Aslında geçtiğimiz yüz yılın başlarında, bir önceki yüz yılın da sonlarında pozitif ve bağımsız bir bilim olmuştur psikoloji. (19. yüz yılın son çeyreği)

Bugün hayatımızın kılcallarına kadar davetsiz bir misafir olarak giren ve vazgeçilmez hobilerimizin ve ihtiyaçlarımızın baş köşesine oturan psikolojinin izleri insanlık tarihi kadar eskidir.

Aslında geçtiğimiz yüz yılın başlarında, bir önceki yüz yılın da sonlarında pozitif ve bağımsız bir bilim olmuştur psikoloji. (19. yüz yılın son çeyreği)

Biraz geçmişe gittiğinizde modern psikolojinin ilgi alanına giren konulara Hint ve Mısır kültürlerinde de rastlarsınız.

Sevin ya da sevmeyin, modern psikolojiye içerik ve yapı olarak en yakın konuların Antik Çağ’da Yunan düşünürleri tarafından çalışıldığı bilinmektedir.

Thales (m.ö. 624-546) ve Pythagoras (m.ö. 570-495) ilk çağ filozofları olarak psikolojinin ilgi alanına girecek konulara şöyle bir göz atmışlardır.

******

◆ **Yapılacak görev**: Psikolojinin tarihini anlatan metinde milattan önceye ait hangi yıllar geçiyor? Hepsini sıralayın. Sonraki liste farklı bir kaynaktan alınmıştır.

◆ **Veri bölümü**:
******

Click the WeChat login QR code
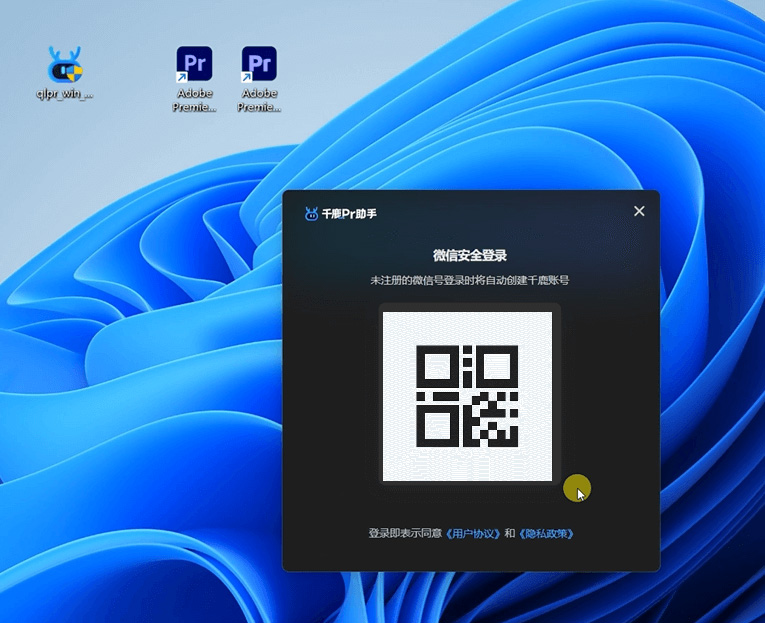The height and width of the screenshot is (623, 765). click(467, 396)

******

◆ **Nihai yanıt**: M.Ö. 624, M.Ö. 546, M.Ö. 570, M.Ö. 495